Según reportó CBS News, varios estados alineados con la agenda migratoria de Trump avanzaron más allá de las exigencias federales tradicionales. El caso más reciente es el de Carolina del Norte, que a fines de abril aprobó una ley que obliga a su departamento estatal de salud a alertar al Departamento de Seguridad Nacional (DHS) cuando exista sospecha sobre el estatus migratorio de personas inscritas en Medicaid.
La iniciativa convirtió a Carolina del Norte en parte de un grupo creciente de estados controlados por republicanos que buscan utilizar agencias de salud pública como herramientas de control migratorio. De acuerdo con la información publicada por KFF Health News, también aprobaron leyes similares Indiana, Louisiana, Montana y Wyoming. En todos esos territorios, el Partido Republicano controla simultáneamente la gobernación y ambas cámaras legislativas estatales, una situación conocida como “trifecta republicana”.

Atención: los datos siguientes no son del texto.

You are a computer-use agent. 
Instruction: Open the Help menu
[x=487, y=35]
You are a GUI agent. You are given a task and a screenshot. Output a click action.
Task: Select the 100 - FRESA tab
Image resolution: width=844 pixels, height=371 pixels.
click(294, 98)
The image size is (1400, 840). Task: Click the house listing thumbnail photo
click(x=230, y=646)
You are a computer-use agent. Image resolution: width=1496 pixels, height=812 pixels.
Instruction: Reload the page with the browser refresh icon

La investigadora de políticas sanitarias de la Harvard Law School, Carmel Shachar, afirmó a KFF Health News que “este es un asunto que está muy presente en el radar político en este momento”.

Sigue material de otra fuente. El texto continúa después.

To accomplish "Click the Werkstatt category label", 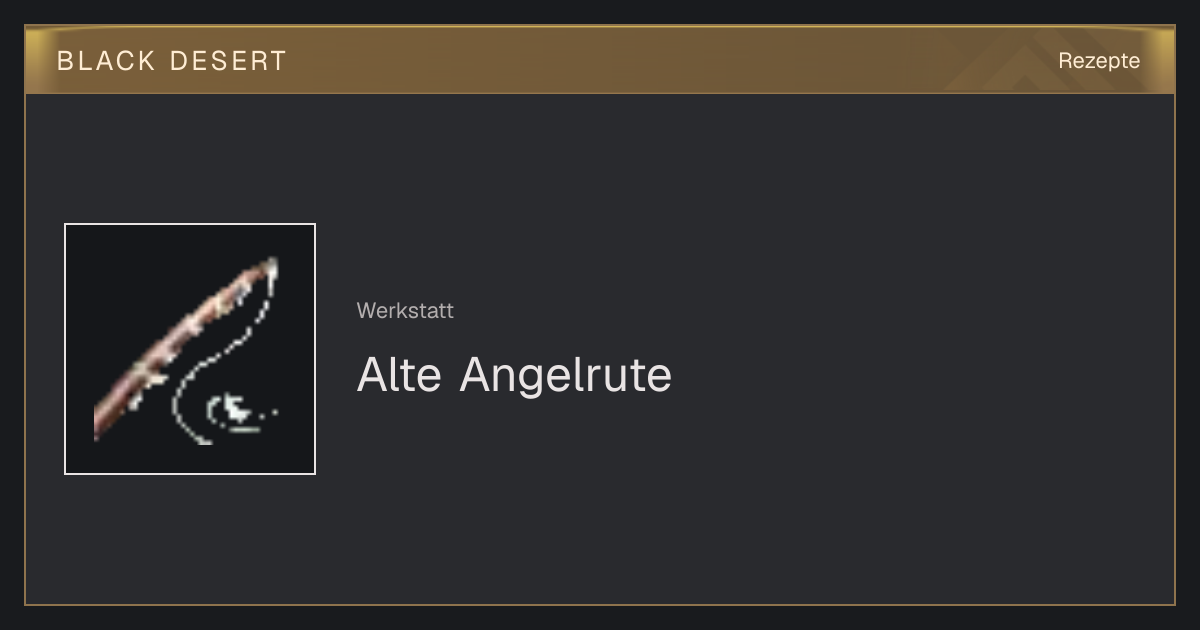I will coord(405,311).
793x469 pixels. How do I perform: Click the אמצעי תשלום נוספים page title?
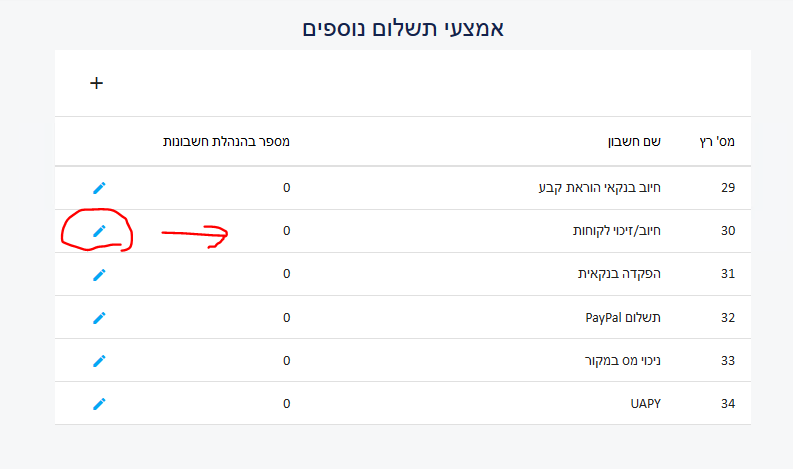(403, 28)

De acuerdo con CBS News, la administración Trump impulsó directivas que permiten usar datos de Medicaid para ayudar a localizar personas que podrían enfrentar procedimientos migratorios. Las nuevas leyes estatales amplían ese mecanismo porque convierten a oficinas de salud estatales en colaboradoras activas de las autoridades migratorias.

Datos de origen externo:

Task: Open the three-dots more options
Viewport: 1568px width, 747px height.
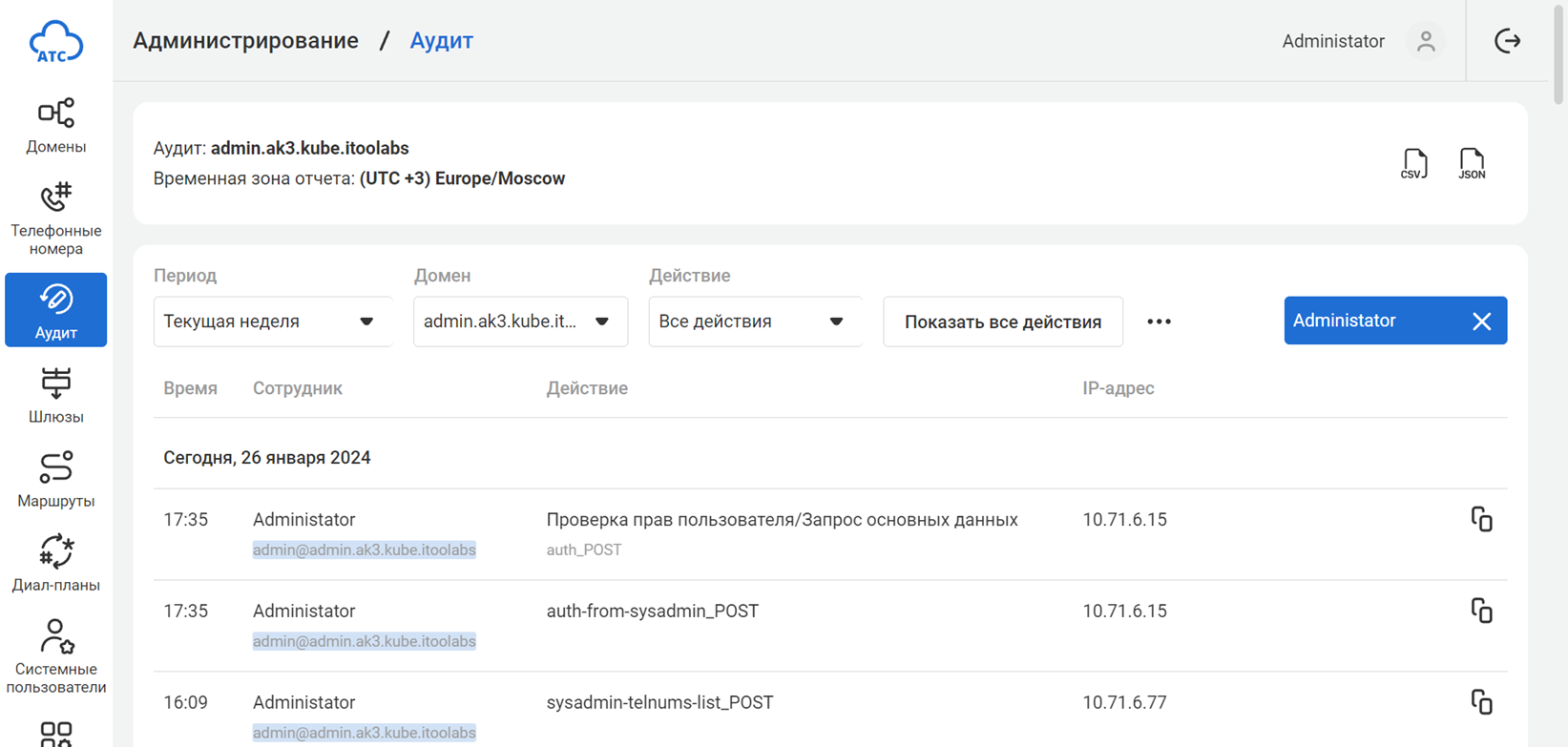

En Tennessee, el proyecto de ley que espera la firma del gobernador republicano Bill Lee obligaría no solo a agencias sanitarias, sino a todas las dependencias estatales, a reportar a personas sospechadas de encontrarse en el país sin autorización legal.
La abogada migratoria de Carolina del Norte, Yesenia Polanco-Galdamez, declaró a KFF Health News: “Espero que esta ley haga que más familias se pregunten si es seguro buscar atención médica, si su información puede ser compartida con autoridades migratorias y si inscribir a un hijo o buscar tratamiento podría exponerlas a consecuencias migratorias”.
En 2023, Florida aprobó una ley que obliga a hospitales a preguntar a pacientes sobre su estatus migratorio. Un estudio de 2024 de la University of South Florida concluyó que esa legislación provocó temor entre inmigrantes, separaciones familiares y efectos psicológicos negativos, además de desalentar visitas médicas. Posteriormente, el gobernador republicano de Texas, Greg Abbott, firmó una orden ejecutiva similar.
Un total de 21 estados se sumaron a una demanda presentada en California para impedir que el DHS utilice datos de Medicaid con fines de deportación. Un juez federal determinó que las identidades de los beneficiarios sí podían ser compartidas, aunque prohibió divulgar información médica específica. El litigio continúa abierto.
Más de 75 millones de personas están inscritas actualmente en Medicaid y en el programa relacionado Children’s Health Insurance Program (CHIP), destinado a menores de 19 años y familias de bajos ingresos. Las leyes federales ya prohíben que inmigrantes sin estatus legal reciban beneficios completos de Medicaid. Sin embargo, grupos de no ciudadanos que sí califican para cobertura médica pública incluyen titulares de green card, refugiados, asilados, personas con ciertos permisos humanitarios y algunos inmigrantes en proceso de regularización.